I'm a big fan of metrics. My metrics toolchain of choice is Sensu -> Graphite -> Grafana. Sensu runs on each node in my infrastructure and reports metrics to Graphite. Grafana makes the Graphite graphs all pretty, and add quite a bit of functionality to the graphs. The only problem with metrics, is they're usually completely separated from any sort of alerts or events in the infrastructure that could correlate events to change in infrastructure behavior.

The excellent folks at Etsy have a great write up on showing deploys in Graphite graphs. Though, when you're deploying more than one service, it important to know which service deployment caused the uptick or downtick in your metrics.

In digging around for a good way to add some events to my graphs I came across the events feature in Graphite (as of Version 0.9.9 according to some sources). The documentation on events seems fairly sparse, but it works well with the Annotations feature in Grafana. The added value over using events instead of a "1" metric the way Etsy has, is I can add metadata to the event and it will show up on mouse over of the Annotation in Grafana.

A quick and dirty way to get events into Graphite is with a simple curl -X POST. \

curl -X POST "http://graphite.internal.server/events/"-d '{"what": "bad code push", "tags": "production deploy", "data":"Jeff plays too much Ingress"}'

I can replace the "what" with what service was deployed, "tags" with the appropriate tags, and "data" with pertinent data like the version of the service that was deployed.

curl -X POST "http://graphite.internal.server/events/" -d '{"what": "Web Service", "tags": "production deploy web", "data":"version 1.1.7"}'

If you follow the directions on the Annotations Page and choose Graphite Events as your Type, you can then type in the tags to look for.
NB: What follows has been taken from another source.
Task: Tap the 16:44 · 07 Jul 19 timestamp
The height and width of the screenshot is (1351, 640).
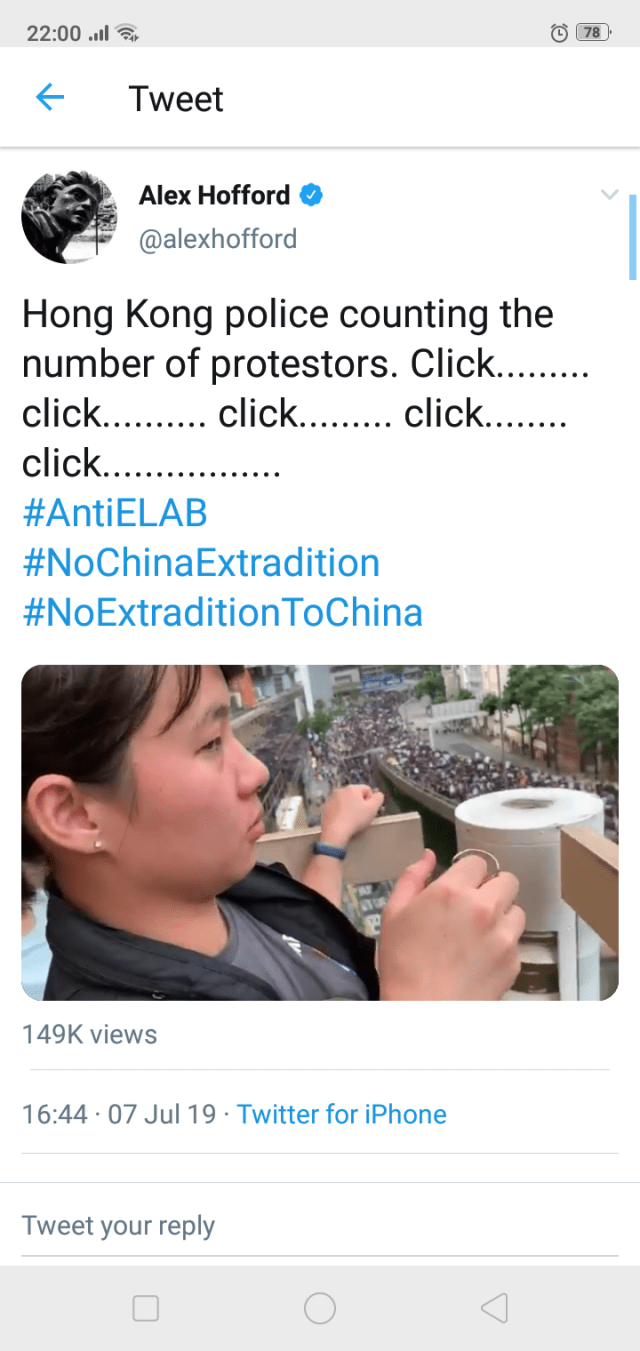Action: [x=119, y=1114]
By default it's space delimited, and it's an OR function. This means "production deploy" with find events tagged "production" or "deploy".

That annotation will actually contain (from top to bottom) the "what" (deployed service), tags, deploy time, and "data" (deployed version). The tags allow for filtering based on what matters to the graph. If we're looking at overall Website Response Time, we'll probably want a list of all related services that could potentially impact Website Response Time. If it's a specific API, we're probably looking at less deploys. With added annotations, you can filter based on tags. In this case, any event tagged with "production" or "deploy" will be displayed.

This will allow us to see the impact of various services being pushed with little effort. Events just need to be tagged correctly to show up in the appropriate graph. We can see short term and long term impact and it'll allow us to make better decisions about deployments moving forward. There are limitations however. Annotations are Dashboard wide, meaning, If you have multiple graphs on a single dashboard, Every graph on the dashboard is annotated. This just means you need to be mindful (if you aren't already) about what is being displayed and annotated on your dashboard. You could also do things the way they're referenced in the Etsy write up and have your annotations on your Graphite graph instead of Grafana, but I think you'll lose some of the extra functionality I've written about here.